Periodically, the Bank repurchases at par loans previously sold to Fannie Mae solely for the purpose of facilitating the borrowers’ refinancing.  By each quarter end, these loans will have either been satisfied or refinanced, or in the process of refinancing with the Bank.  During the quarter ended June 30, 2011, such repurchases totaled $19.5 million, and are not included in the $147.9 million of cumulative total originations for the quarter.

Problem Loans
Non-accrual loans were $16.5 million, or 0.48% of total loans, at June 30, 2011, a reduction from $19.2 million, or 0.56% of loans, at March 31, 2011.  Loans delinquent between 30 and 89 days were $13.6 million, or 0.40% of total loans, at June 30, 2011, compared to $12.1 million, or 0.35% of loans, at March 31, 2011.  These levels continue to compare favorably with industry and regional averages.

The sum of non-performing assets and accruing loans past due 90 days or more represented 5.4% of tangible capital plus the allowance for loan losses at June 30, 2011 (see table on page 13), also indicative of strong credit quality.

Within the remaining $333.8 million pool of loans sold to Fannie Mae with recourse exposure, total loans 30 days or more delinquent approximated $1.4 million at June 30, 2011, comparable to the level at March 31, 2011.

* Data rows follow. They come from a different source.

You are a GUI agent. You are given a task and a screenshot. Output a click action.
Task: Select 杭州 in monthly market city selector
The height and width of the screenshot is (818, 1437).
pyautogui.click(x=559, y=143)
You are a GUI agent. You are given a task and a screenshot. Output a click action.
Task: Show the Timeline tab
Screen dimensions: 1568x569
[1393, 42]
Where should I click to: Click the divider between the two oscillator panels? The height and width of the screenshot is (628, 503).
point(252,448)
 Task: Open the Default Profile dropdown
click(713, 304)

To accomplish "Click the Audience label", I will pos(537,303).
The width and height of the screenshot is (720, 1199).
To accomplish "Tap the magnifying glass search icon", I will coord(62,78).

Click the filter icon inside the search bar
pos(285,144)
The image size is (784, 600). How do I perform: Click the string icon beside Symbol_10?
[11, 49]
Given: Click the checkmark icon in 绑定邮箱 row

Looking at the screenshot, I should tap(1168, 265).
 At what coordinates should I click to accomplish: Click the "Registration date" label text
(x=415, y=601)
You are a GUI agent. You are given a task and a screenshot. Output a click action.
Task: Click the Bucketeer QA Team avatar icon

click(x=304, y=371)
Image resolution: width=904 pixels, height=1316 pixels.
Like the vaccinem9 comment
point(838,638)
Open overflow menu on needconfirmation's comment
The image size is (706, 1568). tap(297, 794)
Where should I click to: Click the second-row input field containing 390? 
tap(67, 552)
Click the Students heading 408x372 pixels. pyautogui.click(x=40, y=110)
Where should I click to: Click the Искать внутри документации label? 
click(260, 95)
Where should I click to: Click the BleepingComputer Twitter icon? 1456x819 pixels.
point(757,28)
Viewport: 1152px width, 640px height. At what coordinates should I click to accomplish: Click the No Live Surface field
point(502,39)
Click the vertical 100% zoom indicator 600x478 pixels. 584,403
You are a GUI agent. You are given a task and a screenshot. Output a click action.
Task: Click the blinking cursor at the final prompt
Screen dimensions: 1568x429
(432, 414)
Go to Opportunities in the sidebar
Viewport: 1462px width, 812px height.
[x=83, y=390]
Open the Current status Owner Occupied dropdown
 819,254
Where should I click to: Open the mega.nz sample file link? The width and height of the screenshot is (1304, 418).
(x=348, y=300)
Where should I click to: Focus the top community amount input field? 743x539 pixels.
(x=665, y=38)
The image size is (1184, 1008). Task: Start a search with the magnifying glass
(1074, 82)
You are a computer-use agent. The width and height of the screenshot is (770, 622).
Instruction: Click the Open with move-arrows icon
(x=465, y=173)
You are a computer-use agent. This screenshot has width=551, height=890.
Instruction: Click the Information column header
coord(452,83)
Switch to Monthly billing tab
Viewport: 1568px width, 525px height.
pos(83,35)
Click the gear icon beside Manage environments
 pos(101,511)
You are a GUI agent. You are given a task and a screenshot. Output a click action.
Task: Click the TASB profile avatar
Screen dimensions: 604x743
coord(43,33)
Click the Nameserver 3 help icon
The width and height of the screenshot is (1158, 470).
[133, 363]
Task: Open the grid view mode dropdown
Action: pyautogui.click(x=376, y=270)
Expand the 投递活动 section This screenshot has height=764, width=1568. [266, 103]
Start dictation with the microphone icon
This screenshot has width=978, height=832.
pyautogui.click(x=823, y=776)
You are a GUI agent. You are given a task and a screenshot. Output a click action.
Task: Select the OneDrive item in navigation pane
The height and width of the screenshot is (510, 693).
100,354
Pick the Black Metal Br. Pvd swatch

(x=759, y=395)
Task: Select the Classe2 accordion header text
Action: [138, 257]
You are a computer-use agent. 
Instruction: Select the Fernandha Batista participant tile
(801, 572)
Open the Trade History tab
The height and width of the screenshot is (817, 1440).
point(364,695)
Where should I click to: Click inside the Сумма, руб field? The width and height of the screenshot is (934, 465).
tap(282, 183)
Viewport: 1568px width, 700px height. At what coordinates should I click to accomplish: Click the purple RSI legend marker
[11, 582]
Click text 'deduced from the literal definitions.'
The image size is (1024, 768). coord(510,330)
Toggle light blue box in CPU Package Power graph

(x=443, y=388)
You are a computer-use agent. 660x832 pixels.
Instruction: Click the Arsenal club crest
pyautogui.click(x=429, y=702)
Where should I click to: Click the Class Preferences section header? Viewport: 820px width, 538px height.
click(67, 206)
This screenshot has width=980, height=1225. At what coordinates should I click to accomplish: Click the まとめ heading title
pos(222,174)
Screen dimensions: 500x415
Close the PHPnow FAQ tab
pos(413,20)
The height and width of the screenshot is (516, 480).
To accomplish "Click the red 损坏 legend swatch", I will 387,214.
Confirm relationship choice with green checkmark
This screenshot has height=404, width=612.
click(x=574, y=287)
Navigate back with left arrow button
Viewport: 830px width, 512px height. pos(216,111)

Deposits and Borrowed Funds
Deposits increased $13.3 million from March 31, 2011 to June 30, 2011, led by growth of $22.9 million in money market accounts and $5.8 million in passbook saving accounts.  In total, core deposits (non-CD deposits) increased $26.0 million, or 7.9% on an annualized basis, during the most recent quarter, and accounted for 55% of total deposits at June 30, 2011.  Non-interest bearing checking balances grew slightly during the June 2011 quarter, and stood at 5.6% of total deposits at June 30, 2011.  CD's declined $12.7 million due to the expiration of earlier deposit promotional campaigns, which the Bank did not bid aggressively to retain.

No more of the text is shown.